We understand that teenagers fight a battle with Satan every time they leave the house (I Peter 5:8). However, we do not always appreciate that this battle continues to be waged after they come home. We would like to think that home is a refuge, a place were teenagers can escape from Satan. But, the truth is, his efforts do not end at our front door. With increasing frequency the devil is finding his way into our homes and continuing his war against our kids. God has great purposes for the home, but Satan has an agenda too.
God wants the home to be a place where children learn about His will for their lives (Ephesians 6:4; Deuteronomy 6:1-9). However, using the television, radio and internet Satan is busy flooding the minds of our teenagers with corrupt images and messages. He wants parents to leave their children unattended with these dangerous weapons so that he can do his work.
God wants the home to be a place where children listen to their parent’s instruction. It is His desire to help teenagers avoid life’s pitfalls by providing wise counsel from those who are further down life’s road (Proverbs 1:8-9). But using media messages and the influence of peers, Satan seeks to undermine the influence of parents with their children. He wants kids to dismiss their guidance. He wants to create conflict between kids and parents so he can turn our homes into war zones.
God wants the home to be a place where families spend time together. He wants us to be close, to be involved in each other’s lives, to spend time talking about the things that really matter (Deuteronomy 6:7). But Satan wants to keep us so busy that we have no time for each other, even when we are all at home. He wants to keep teenagers off in their own little world, back in the bedroom with the door shut, listening to music, watching television or surfing the net. He wants families to watch television while they eat their meals so that they will be robbed of one more opportunity to communicate. The devil is content to let families share the same address; he just does not want them to share their lives.
An honest assessment of many homes will reveal that the devil enjoys the upper hand in this battle.

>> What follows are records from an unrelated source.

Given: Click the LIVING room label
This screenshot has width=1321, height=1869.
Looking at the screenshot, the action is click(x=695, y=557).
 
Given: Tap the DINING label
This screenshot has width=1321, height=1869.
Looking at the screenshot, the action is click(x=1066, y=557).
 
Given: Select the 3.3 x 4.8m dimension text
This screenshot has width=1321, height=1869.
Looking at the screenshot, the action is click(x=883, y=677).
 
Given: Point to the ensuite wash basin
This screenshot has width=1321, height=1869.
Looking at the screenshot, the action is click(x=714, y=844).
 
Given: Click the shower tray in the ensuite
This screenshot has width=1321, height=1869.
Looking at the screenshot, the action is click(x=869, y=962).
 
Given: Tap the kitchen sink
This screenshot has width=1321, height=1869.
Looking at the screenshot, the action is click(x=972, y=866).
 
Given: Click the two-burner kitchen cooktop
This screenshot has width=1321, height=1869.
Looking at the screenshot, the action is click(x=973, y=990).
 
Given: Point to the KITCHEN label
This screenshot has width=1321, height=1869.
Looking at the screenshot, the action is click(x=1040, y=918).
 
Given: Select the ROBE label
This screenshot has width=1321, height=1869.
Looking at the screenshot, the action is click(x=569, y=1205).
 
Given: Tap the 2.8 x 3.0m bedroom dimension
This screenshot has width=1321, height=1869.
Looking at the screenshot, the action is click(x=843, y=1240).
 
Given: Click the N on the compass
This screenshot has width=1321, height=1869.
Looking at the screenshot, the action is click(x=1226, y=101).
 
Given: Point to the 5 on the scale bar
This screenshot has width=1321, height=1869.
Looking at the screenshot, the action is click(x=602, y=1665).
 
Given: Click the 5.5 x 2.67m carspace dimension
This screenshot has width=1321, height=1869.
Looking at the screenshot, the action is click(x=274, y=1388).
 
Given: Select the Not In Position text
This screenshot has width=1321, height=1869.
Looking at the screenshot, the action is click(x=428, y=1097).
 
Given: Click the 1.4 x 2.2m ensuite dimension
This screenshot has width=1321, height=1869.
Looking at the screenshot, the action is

However, families do not have to let him win. Home can be a refuge, but this requires parents and teenagers to join together to run the devil out of the house.
For many parents this process begins with recognizing that there is a battle going on at their house. Some seem unaware of the serious dangers that threaten their children at home. For example, many teenagers are able to access the internet and watch cable television in their bedrooms. Parents are often unaware of what their kids are seeing and hearing and do little to hold them accountable. Many do not even know how to find out which websites their kids are visiting. This is a formula for disaster. When parents allow these things to happen at their house, they give important ground to the enemy. Moms and dads need to set strict guidelines to govern what their kids see and hear. When teenagers surf the net, it should be in an open place in the home with lots of traffic. Kids should only surf the net when parents are home and able to pay attention.
We should also fight the devil’s efforts to isolate us from each other. We need to trim back our overloaded schedules and make time for each other. We do too much these days, and this “busyness” hinders God’s purposes for the home. When we are at home, we need to do things together. We need to eat together at the dinner table. We should do this without the television blaring in the background so we can use this time to talk. We need to spend devotional time together. Moms and dads need to read the Bible and pray with their children every day.
However, parents cannot win this battle on their own. Parents and children must work together to push the devil out of the house. For teenagers, this begins with the right attitude. They must respect their parents and value their counsel (Ephesians 6:1-3). They must listen as mom and dad provide instruction and guidance (Proverbs 6:20-23). They must submit to their parent’s rules, even when they don’t like them. This contribution by teenagers is essential. When teens fight against their parents, they are actually fighting on the devil’s side.
The devil has brought this battle into our homes. It’s up to us to be sure he does not win.